Deciding to become a writing tutor can be a great way to earn some extra income, or even to just help students become better writers through volunteer work. There are many different ways to do this. It may not be necessary to have finished a college degree to become a writing tutor; many tutors at colleges and universities are students themselves who simply excel at writing. Tutors who work independently are often retired teachers or published writers just looking to earn a little extra cash, and these people may need to put a bit of extra effort into becoming a writing tutor.
Colleges and universities often have writing centers designed to offer extra help to students outside of class. Often, it is relatively simple for an English major to become a writing tutor at one of these writing or tutoring centers. It may require an application process, and a screening of previously written papers, but students who excel at writing are generally hired. Often, this is done on the recommendation of a previous professor as well. Students may be paid for this work, or it may be completed on a volunteer basis, sometimes for additional credit. This can be a great opportunity for students to add to their resumes and teaching skills.

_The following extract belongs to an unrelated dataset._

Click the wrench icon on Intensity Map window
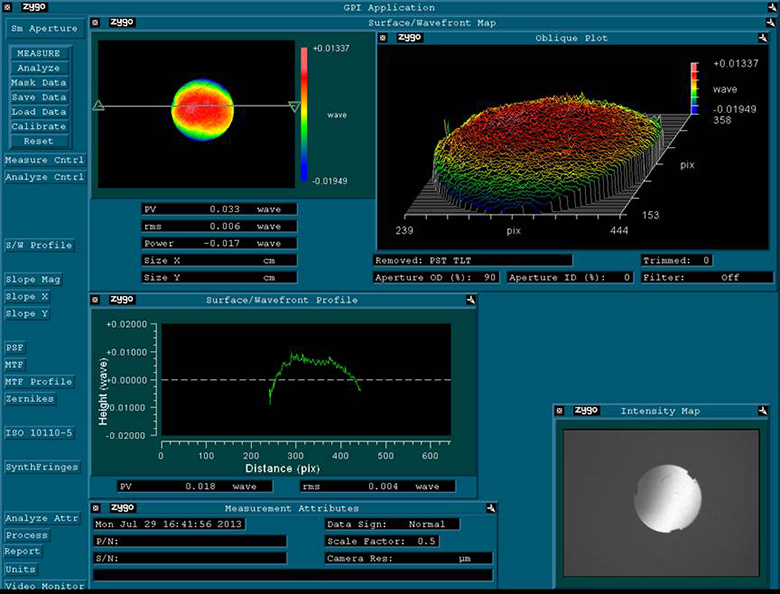Image resolution: width=780 pixels, height=594 pixels. pyautogui.click(x=763, y=411)
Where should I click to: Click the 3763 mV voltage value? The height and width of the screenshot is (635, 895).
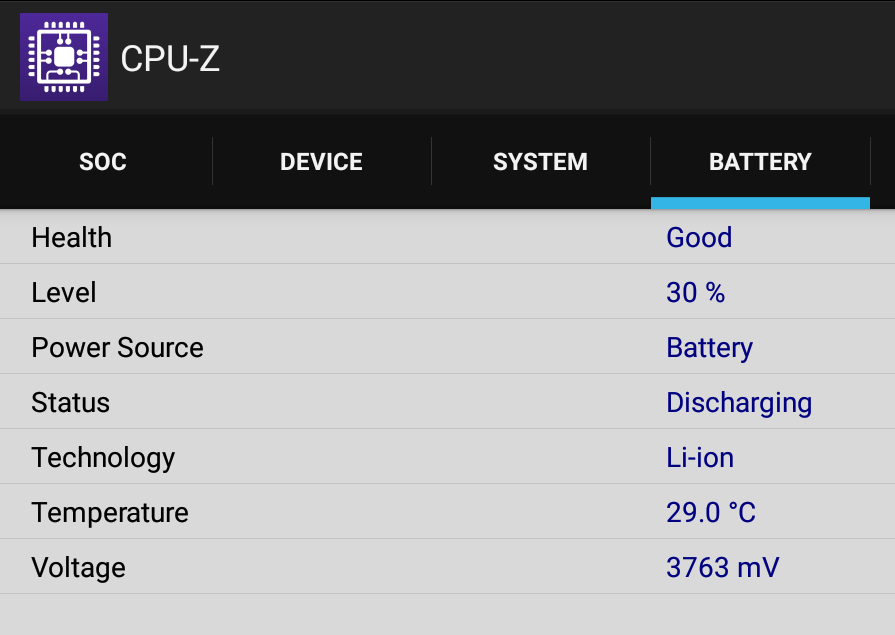pyautogui.click(x=723, y=568)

For individuals not attending a college or university, who want to become a writing tutor, the process may take a little longer. It is necessary to first determine the amount of hours you want to work each week, how you will charge per hour, and the logistics of the whole thing. This includes considerations like where you will meet the students for tutoring, for example. Once you have determined how you will address these issues, it will be necessary to advertise your services. The best places to advertise are typically online and at local colleges. It may be difficult to get clients initially, but soon you will be able to get references from past clients, which will likely lead to more work.
If you want to become a writing tutor, it is also a good idea to determine what, and how, you will teach. For instance, do you want students to bring their specific issues or paper topics to you, or do you want to plan a general lesson plan based on the needs of the students? Many writing tutors like to do a combination of both, and like to have some lessons ready in advance in case the student does not come prepared.